Been waiting for a lifetime for you
Been breaking for a lifetime for you

Toute la douleur du monde n'était rien face aux frissons provoqués par un simple contact. Toute l'éternité ne serait jamais assez longue pour leur amour qui brillait d'une flamme trop forte pour être conditionnée. C'était peut-être juste parce qu'ils n'avaient que seize ans et pensaient que l'amour signifiait souffrir pour l'autre, peut-être que c'était parce qu'ils étaient chacun la première fois de l'autre, ou peut-être que, bêtement, ils croyaient en un avenir plus beau. Peut-être qu'il y avait trop de "peut-être" autour d'eux.

Mais ils n'avaient pas peur. Peu importe la raison de leur assurance, ils n'avaient pas peur. Ni du monde, ni des autres, ni de l'autre, ni d'eux-mêmes. Ils étaient forts, ils feraient n'importe quoi pour un sourire, un mot, un contact, un frisson, une étincelle : rien qu'un petit quelque chose qui effacerait toutes les souffrances encaissées.

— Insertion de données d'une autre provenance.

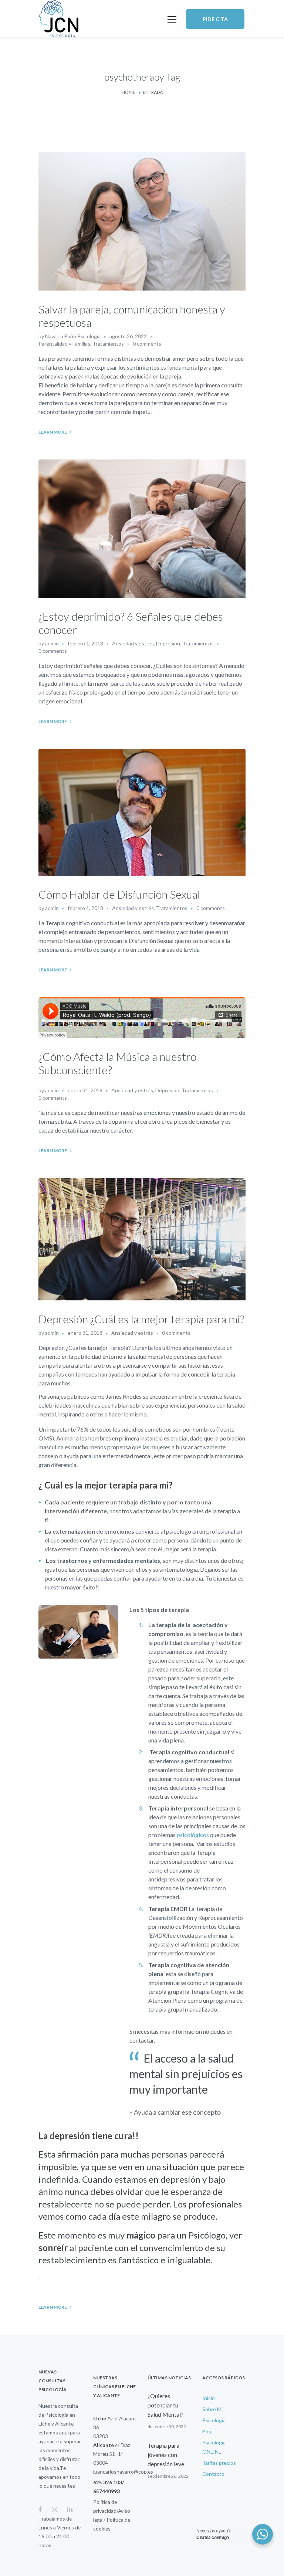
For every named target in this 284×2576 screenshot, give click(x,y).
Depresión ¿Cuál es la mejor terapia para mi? (141, 1319)
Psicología (214, 2420)
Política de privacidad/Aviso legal (111, 2511)
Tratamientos (108, 343)
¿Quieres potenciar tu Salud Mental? (165, 2405)
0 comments (147, 343)
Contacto (213, 2474)
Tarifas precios (219, 2463)
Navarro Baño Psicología (73, 336)
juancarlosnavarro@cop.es (123, 2471)
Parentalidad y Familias (64, 343)
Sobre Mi (212, 2409)
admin (52, 643)
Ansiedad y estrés (133, 643)
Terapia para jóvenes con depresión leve (166, 2454)
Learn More (52, 432)
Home (128, 92)
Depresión (168, 643)
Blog (207, 2431)
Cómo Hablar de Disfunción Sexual (119, 894)
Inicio (208, 2398)
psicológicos (193, 1834)
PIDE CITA (215, 19)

I'll be yours for a thousand lives
Been waiting for a lifetime for you
Been breaking for a lifetime for you

Les mains d'Harry tiraient sur les cheveux de Louis, dont les larmes coulaient de nouveau. Il ne savait pas s'il pleurait de tristesse, de plaisir, d'amour. Il pleurait, et les perles salées lui faisaient mal sur ses blessures ouvertes, mais le plaisir était plus bruyant que tout le reste. Leurs baisers étaient plus puissants que n'importe quel ouragan, et ils provoquaient assez d'électricité pour que quiconque s'approche d'eux pour leur faire du mal se retrouve blessé à son tour. La haine ne gagnerait pas, parce que la flamme de leur amour brûlait beaucoup trop fort.

- Je ferais n'importe quoi pour toi, souffla Harry entre deux baisers.